M. Fitrat, qui disposerait d'un permis de résidence permanent aux États-Unis selon certaines sources, a dénoncé des «interférences répétées de la part de hautes autorités politiques» dans les affaires de la banque centrale.

«Ma vie était vraiment en danger, notamment depuis que j'ai parlé au Parlement et donné le nom de certaines personnes qui sont responsables de la crise de la Kabul Bank», a-t-il également déclaré, cité par la BBC.

La Kabul Bank, première banque privée du pays, a été placée sous le contrôle de la Banque centrale fin 2010 alors qu'elle se trouvait au bord de la faillite, ses dirigeants étant soupçonnés de détournements de fonds massifs, de l'ordre de 900 millions de dollars selon des sources proches du dossier.

Parmi ses propriétaires figurent un frère du président Karzaï, Mahmood Karzaï, et un frère du vice-président Mohammad Qasim Fahim.

La présidence afghane a de son côté accusé le gouverneur d'avoir fui.

«Il s'agit d'une fuite, non d'une démission», a déclaré mardi à l'AFP le porte-parole de M. Karzaï, Waheed Omer. «Il n'est plus un gouverneur, mais un gouverneur en fuite», a sèchement ajouté M. Omer, en jugeant «infondées» ses déclarations mentionnant des menaces. «Il n'a jamais dit à personne au gouvernement que sa vie était en danger», a ajouté le porte-parole.

Un autre porte-parole de la présidence, Siamak Herawi, a lui déclaré que M. Fitrat était lui-même mis en cause dans l'affaire de la Kabul Bank, et qu'il a ainsi voulu échapper à d'éventuelles poursuites. «Nous pensons que cela a peut-être été la raison de sa fuite», a-t-il ajouté.

L'affaire de la Kabul Bank a jeté une lumière crue sur le chaos et la corruption du système financier national, alors que les troupes américaines s'apprêtent à quitter progressivement ce pays, dix ans après l'éviction des talibans, dont l'insurrection s'intensifie ces dernières années.

Le Fonds monétaire international (FMI) a prévenu que l'attribution d'un programme d'assistance financière à l'Afghanistan était conditionnée à un accord avec Kaboul pour résoudre cette crise.

M. Omer a minimisé le départ de M. Fitrat en estimant qu'il n'aurait «pas un impact majeur» sur la capacité du pays à résoudre la crise de la Kabul Bank.

Le FMI comme les États-Unis, premier bailleur de fonds de l'Afghanistan, ont eux aussi pris acte de ce départ et indiqué qu'ils continueraient à appeler Kaboul à réformer son système financier, quelle que soit l'identité du gouverneur de la banque centrale.

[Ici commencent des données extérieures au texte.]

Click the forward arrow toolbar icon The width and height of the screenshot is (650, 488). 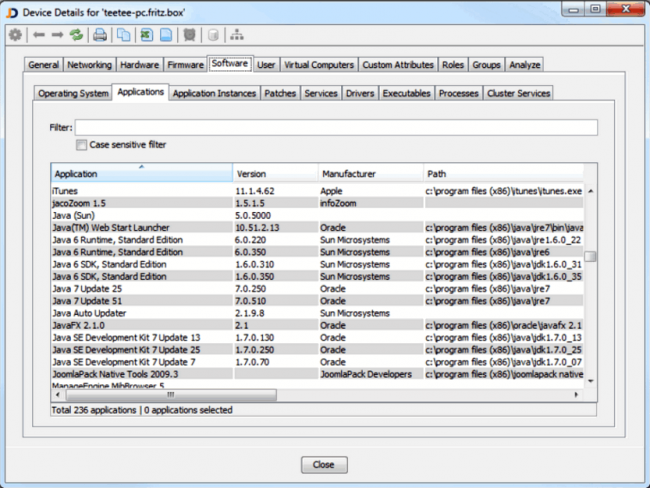57,35
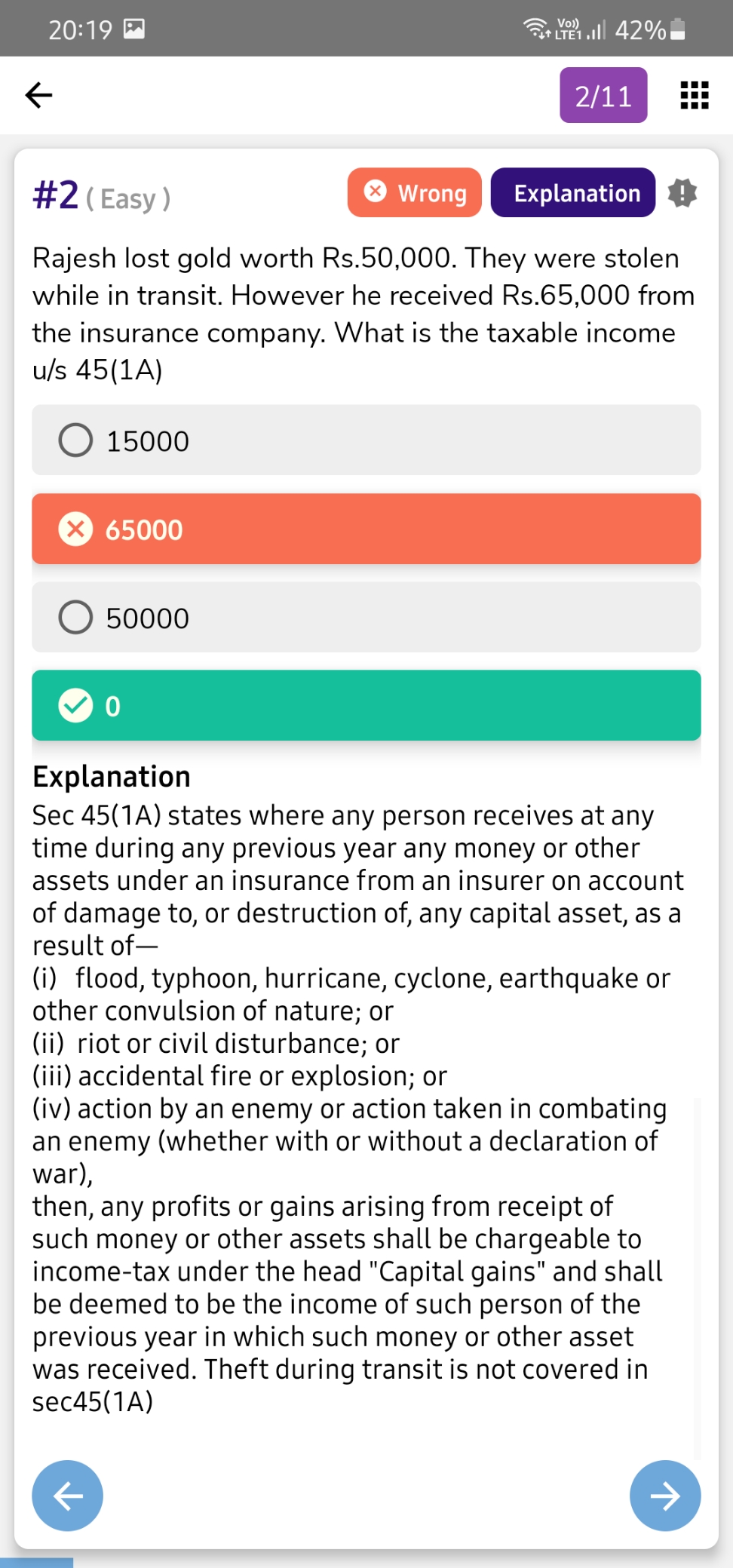Tap the battery icon in status bar
Viewport: 733px width, 1568px height.
point(678,29)
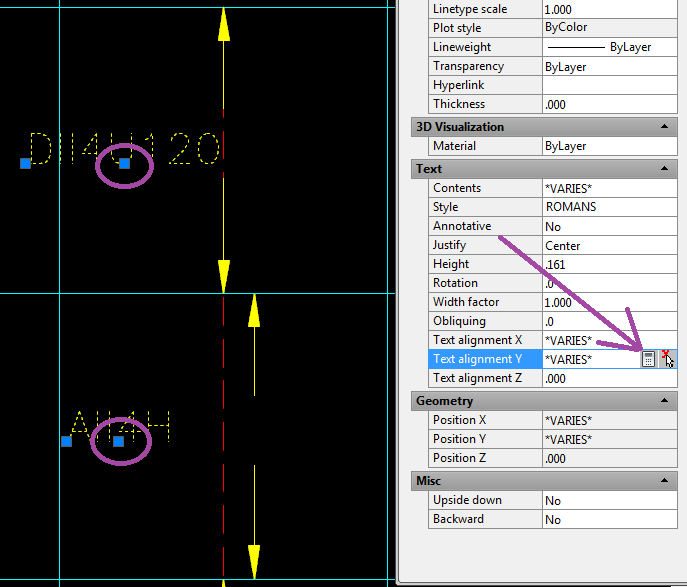Viewport: 687px width, 587px height.
Task: Select the leftmost blue grip of AI4H text
Action: (66, 441)
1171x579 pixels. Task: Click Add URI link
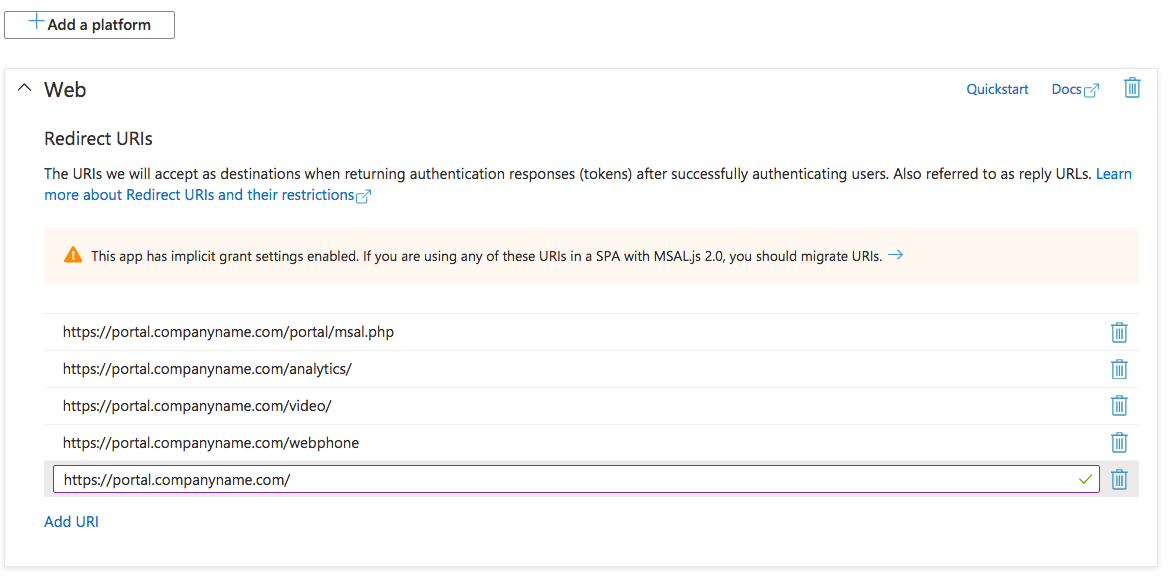(71, 521)
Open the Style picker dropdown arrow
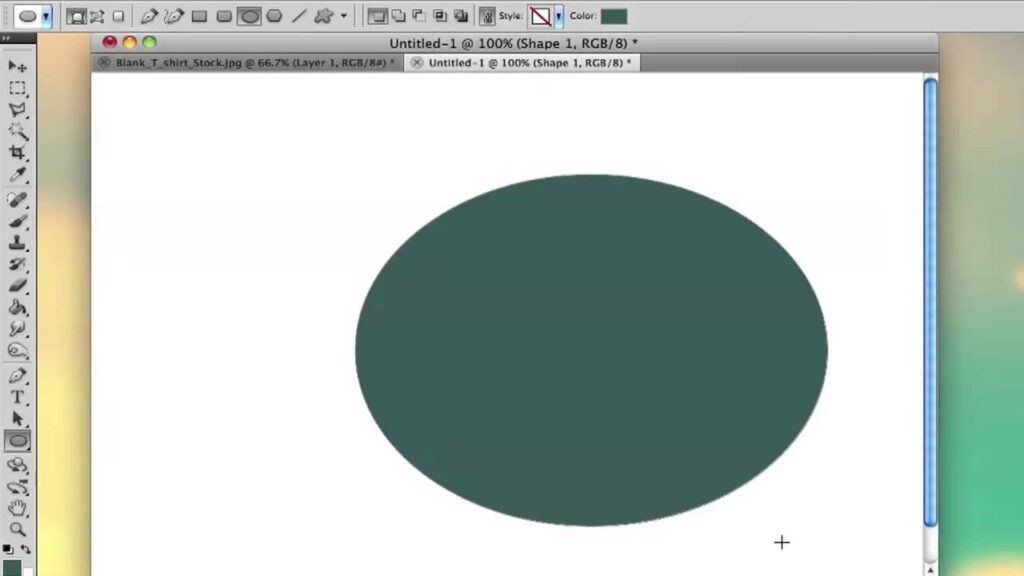Screen dimensions: 1024x576 click(x=559, y=16)
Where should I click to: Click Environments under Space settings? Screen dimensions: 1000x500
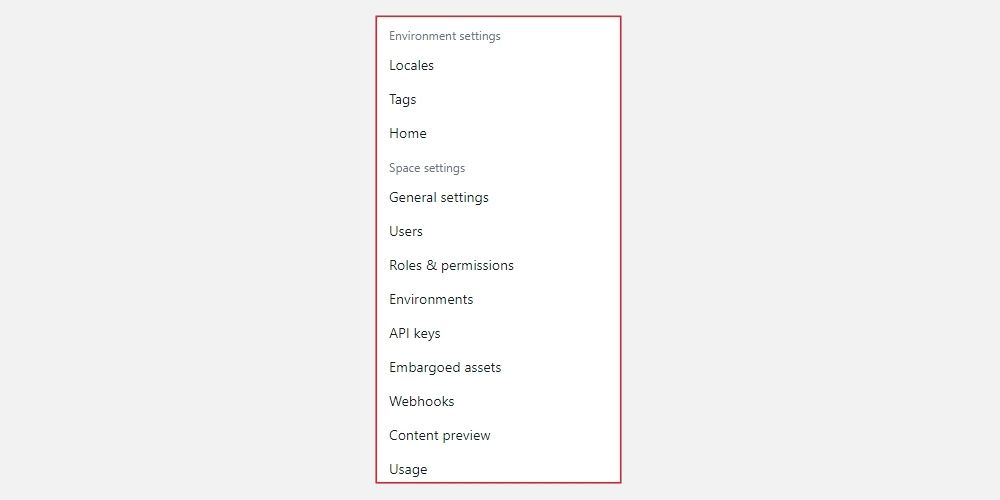431,300
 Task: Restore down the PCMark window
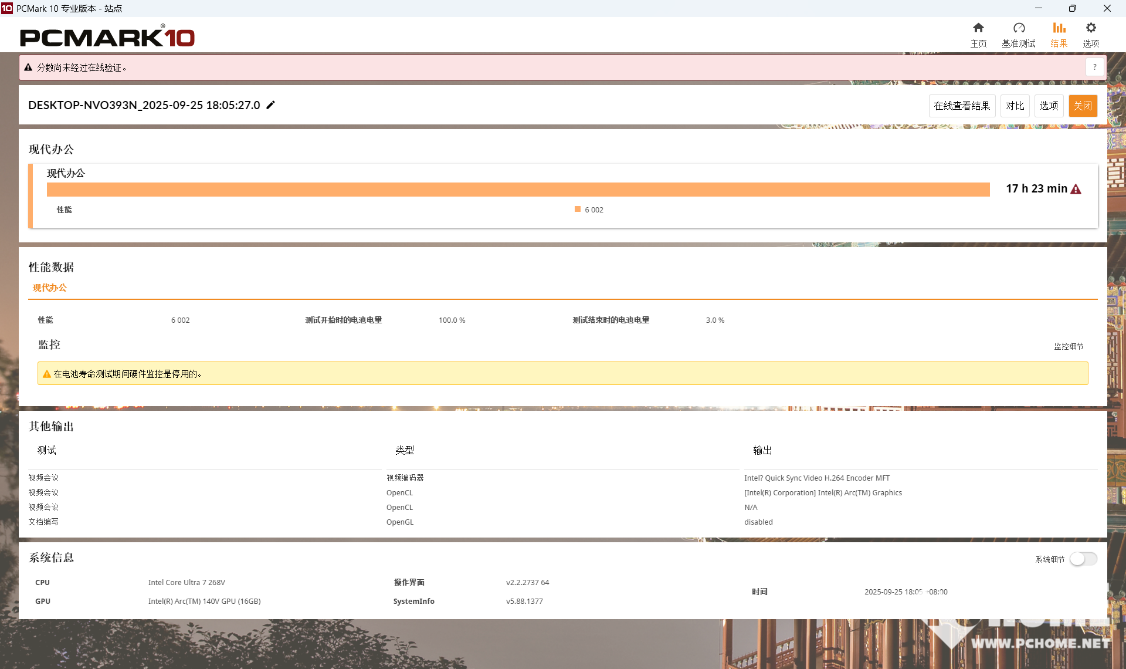1072,8
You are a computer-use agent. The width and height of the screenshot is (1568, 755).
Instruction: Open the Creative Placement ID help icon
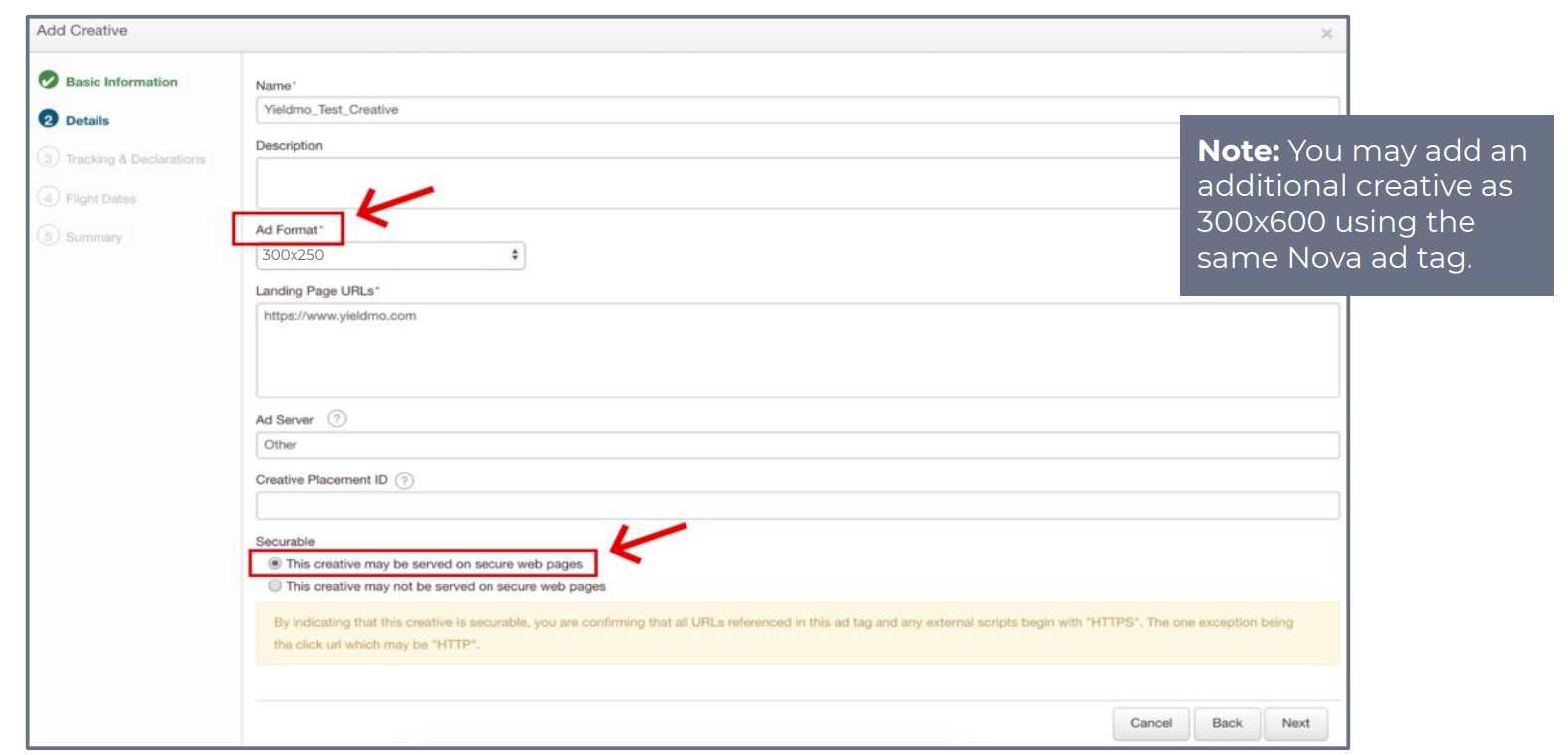404,480
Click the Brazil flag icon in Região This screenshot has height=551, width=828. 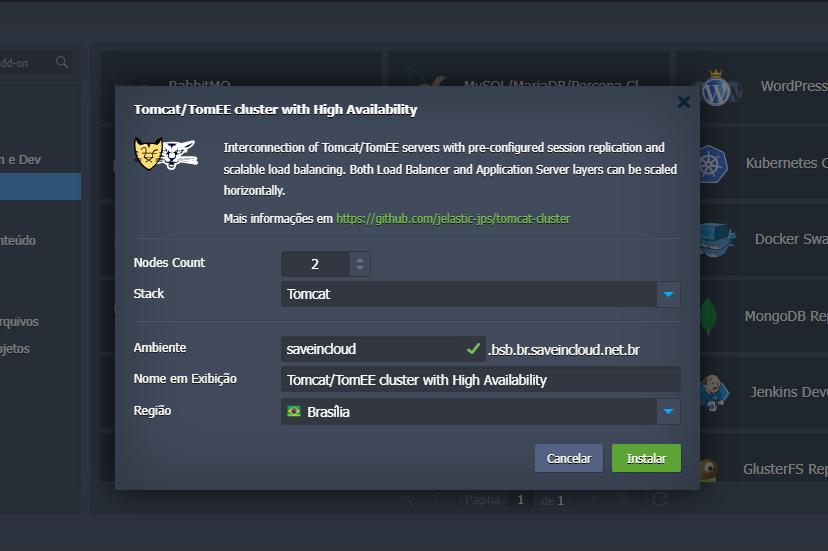click(x=294, y=412)
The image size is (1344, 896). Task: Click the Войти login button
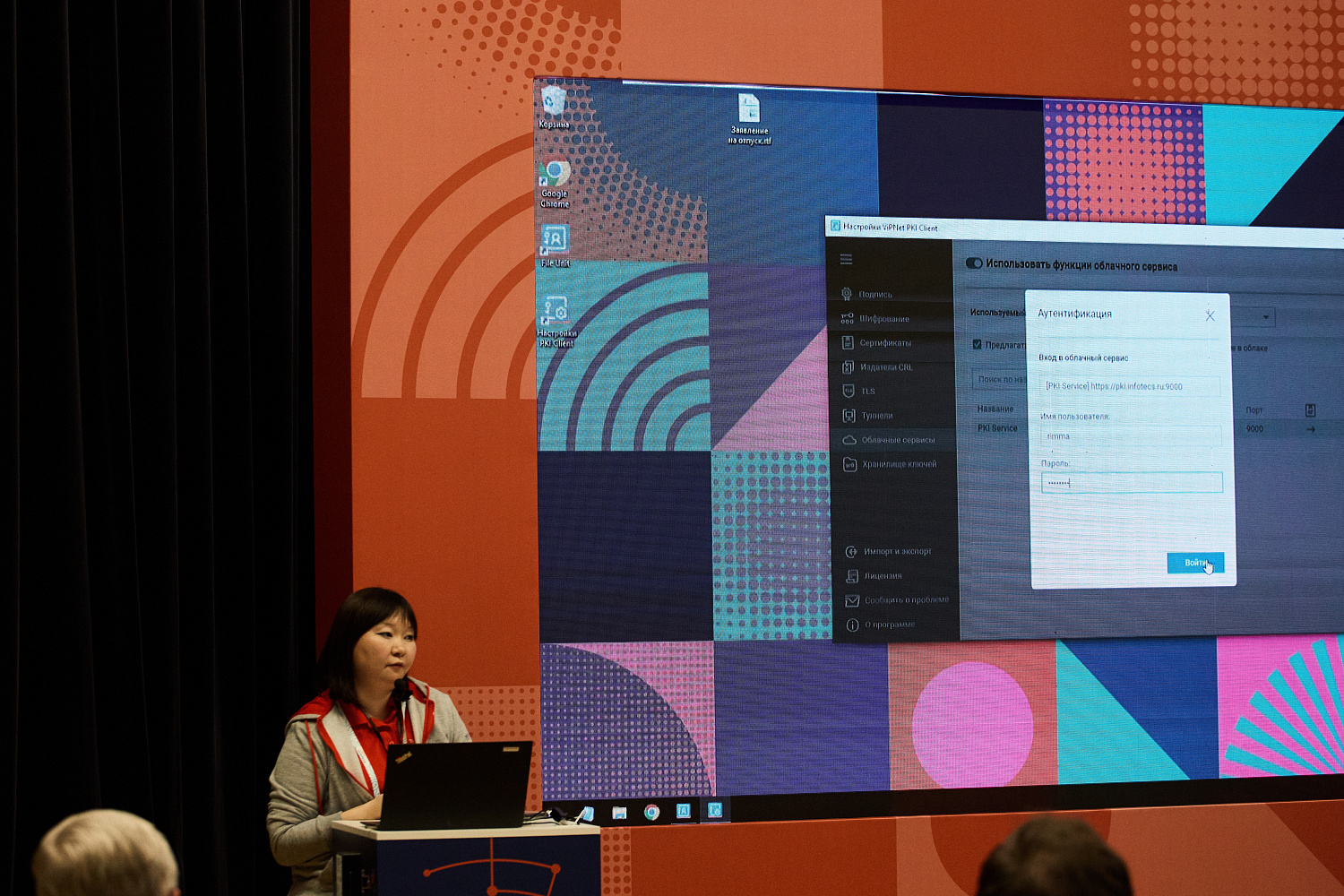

«Cela va miner encore davantage la réputation du gouvernement aux yeux des donateurs internationaux», a de son côté souligné Gran Hewad, de l'Afghanistan Analysts Network (AAN), un centre de recherche international basé à Kaboul.

Selon certains responsables occidentaux à Kaboul, l'Afghanistan pourrait se trouver à court de liquidités dès le début du mois prochain en raison de ce scandale. Mais au final, note Sayed Massoud, professeur d'économie à l'université de Kaboul, «c'est le peuple afghan qui en souffrira le plus».